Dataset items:
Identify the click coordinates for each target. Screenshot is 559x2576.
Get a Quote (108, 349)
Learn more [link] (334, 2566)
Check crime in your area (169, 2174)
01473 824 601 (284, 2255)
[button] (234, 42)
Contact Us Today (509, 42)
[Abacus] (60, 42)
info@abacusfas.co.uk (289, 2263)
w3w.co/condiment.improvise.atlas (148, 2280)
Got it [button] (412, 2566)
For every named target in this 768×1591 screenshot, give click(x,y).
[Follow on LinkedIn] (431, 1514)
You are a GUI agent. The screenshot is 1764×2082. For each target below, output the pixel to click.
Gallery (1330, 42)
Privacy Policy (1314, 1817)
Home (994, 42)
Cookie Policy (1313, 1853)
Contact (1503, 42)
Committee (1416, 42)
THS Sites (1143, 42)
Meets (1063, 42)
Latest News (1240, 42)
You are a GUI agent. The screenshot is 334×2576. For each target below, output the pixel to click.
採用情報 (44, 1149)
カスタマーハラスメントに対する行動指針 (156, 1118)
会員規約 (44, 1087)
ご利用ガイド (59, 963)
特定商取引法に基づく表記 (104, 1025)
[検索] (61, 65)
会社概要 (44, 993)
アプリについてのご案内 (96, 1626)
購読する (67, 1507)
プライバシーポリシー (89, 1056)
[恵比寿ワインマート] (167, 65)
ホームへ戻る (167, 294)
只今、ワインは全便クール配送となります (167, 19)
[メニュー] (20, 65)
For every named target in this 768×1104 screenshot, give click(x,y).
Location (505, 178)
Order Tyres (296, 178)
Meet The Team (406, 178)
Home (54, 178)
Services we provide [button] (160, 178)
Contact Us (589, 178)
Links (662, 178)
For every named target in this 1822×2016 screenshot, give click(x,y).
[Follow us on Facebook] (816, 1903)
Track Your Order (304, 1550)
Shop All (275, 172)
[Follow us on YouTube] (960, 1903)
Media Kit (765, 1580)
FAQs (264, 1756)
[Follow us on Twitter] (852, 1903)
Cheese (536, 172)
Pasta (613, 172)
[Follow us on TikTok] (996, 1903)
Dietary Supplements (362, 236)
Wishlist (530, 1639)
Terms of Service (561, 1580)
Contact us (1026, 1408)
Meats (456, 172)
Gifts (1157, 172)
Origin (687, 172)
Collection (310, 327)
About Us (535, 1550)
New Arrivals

### Task instructions
Of the entries above, repeat exactly the lines between the line with "Committee (1416, 42)" and the line with "Home (54, 178)", inclusive, and no others.

### Finished exercise
Committee (1416, 42)
THS Sites (1143, 42)
Meets (1063, 42)
Latest News (1240, 42)
You are a GUI agent. The screenshot is 334×2576. For each target below, output the pixel to click.
採用情報 (44, 1149)
カスタマーハラスメントに対する行動指針 (156, 1118)
会員規約 (44, 1087)
ご利用ガイド (59, 963)
特定商取引法に基づく表記 (104, 1025)
[検索] (61, 65)
会社概要 (44, 993)
アプリについてのご案内 (96, 1626)
購読する (67, 1507)
プライバシーポリシー (89, 1056)
[恵比寿ワインマート] (167, 65)
ホームへ戻る (167, 294)
只今、ワインは全便クール配送となります (167, 19)
[メニュー] (20, 65)
For every named target in this 768×1104 screenshot, give click(x,y).
Location (505, 178)
Order Tyres (296, 178)
Meet The Team (406, 178)
Home (54, 178)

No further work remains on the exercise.